■ THE RECORDS
----
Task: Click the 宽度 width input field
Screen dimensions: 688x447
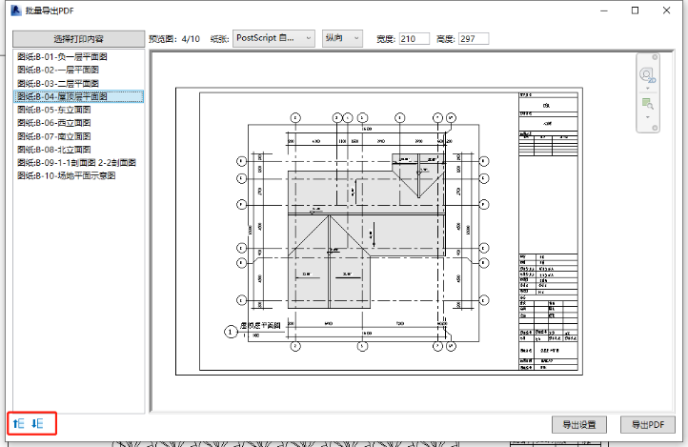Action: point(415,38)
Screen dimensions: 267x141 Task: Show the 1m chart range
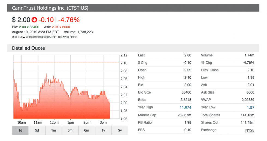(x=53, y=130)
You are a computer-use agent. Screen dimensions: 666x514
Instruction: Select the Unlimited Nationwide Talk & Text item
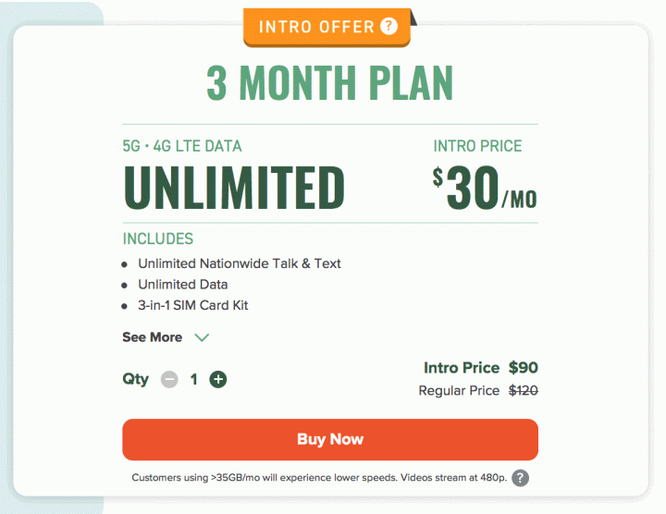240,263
----
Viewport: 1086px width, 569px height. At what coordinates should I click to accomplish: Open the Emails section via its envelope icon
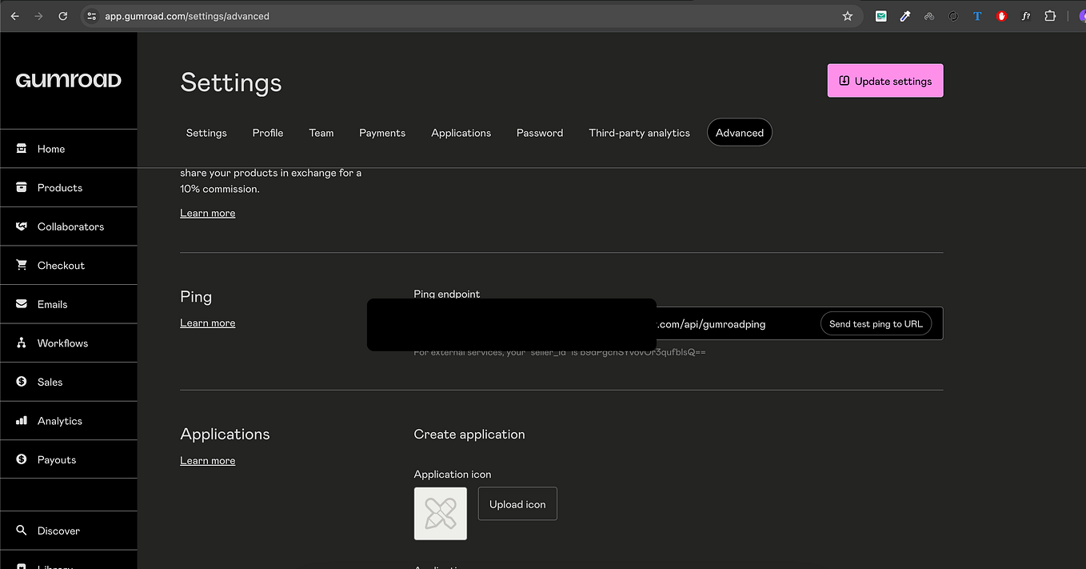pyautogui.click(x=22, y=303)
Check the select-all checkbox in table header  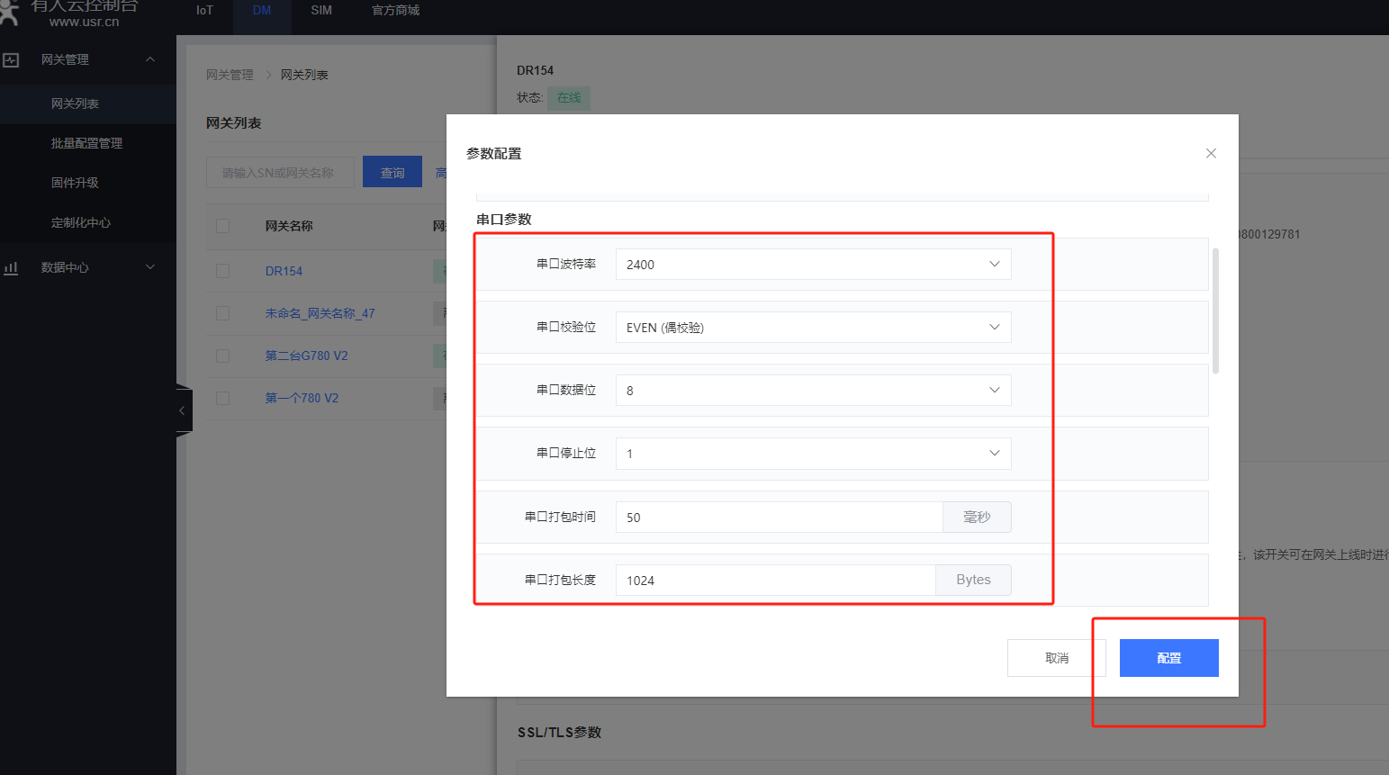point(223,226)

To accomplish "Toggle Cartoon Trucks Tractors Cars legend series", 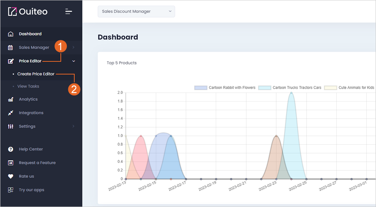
----
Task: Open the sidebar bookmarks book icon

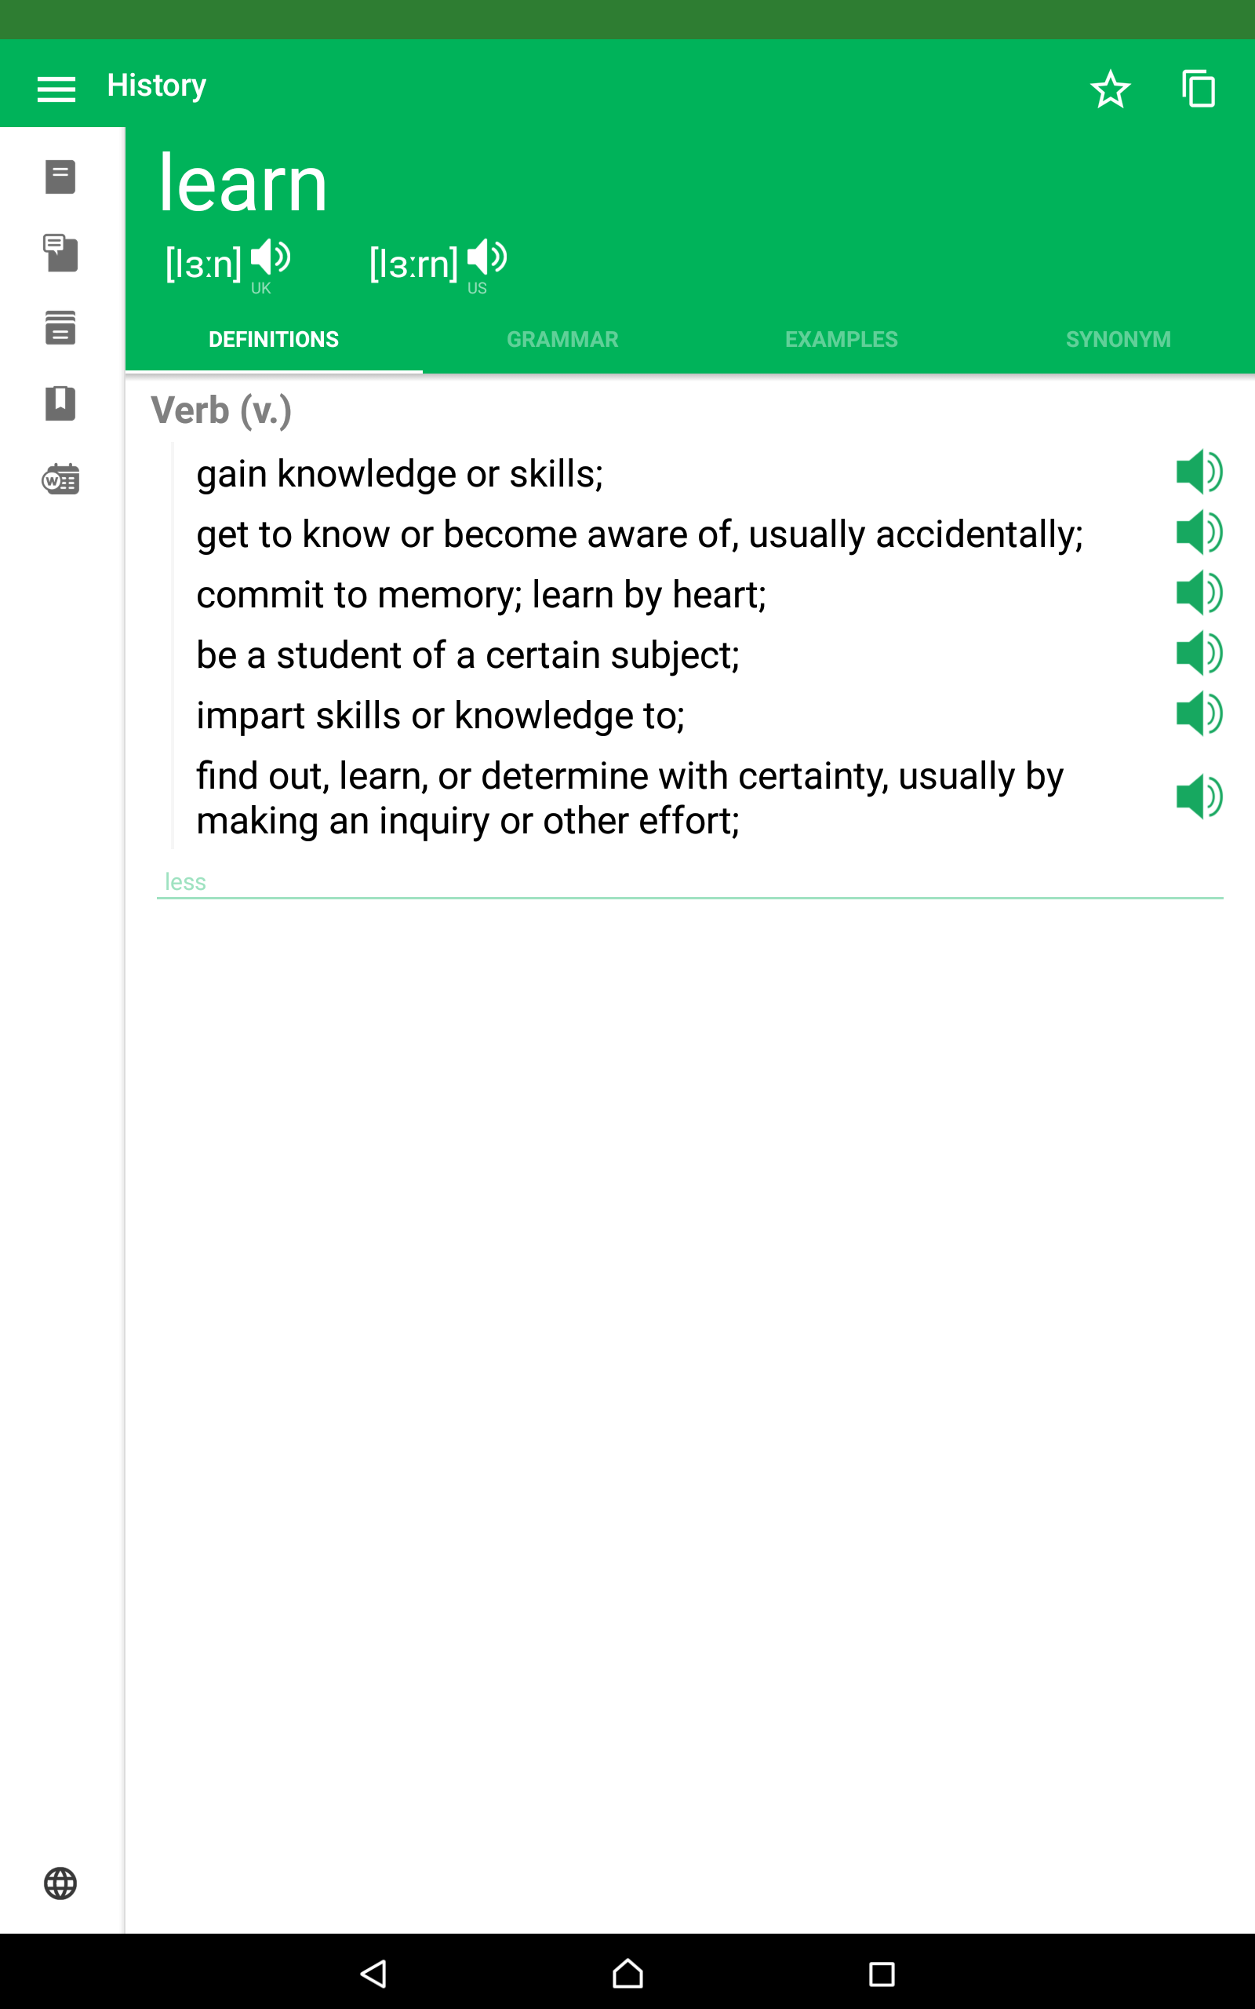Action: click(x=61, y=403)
----
Begin at the line in the entries above that has "Task: Click the 宽度 width input field", stop after the line that has "You are a computer-use", and output exactly those lines without pictures.

■ RESPONSE AREA
Task: Click the 宽度 width input field
Screen dimensions: 688x447
Action: point(415,38)
Screen dimensions: 267x141 Task: Show the 1m chart range
(x=53, y=130)
You are a computer-use agent. Screen dimensions: 666x514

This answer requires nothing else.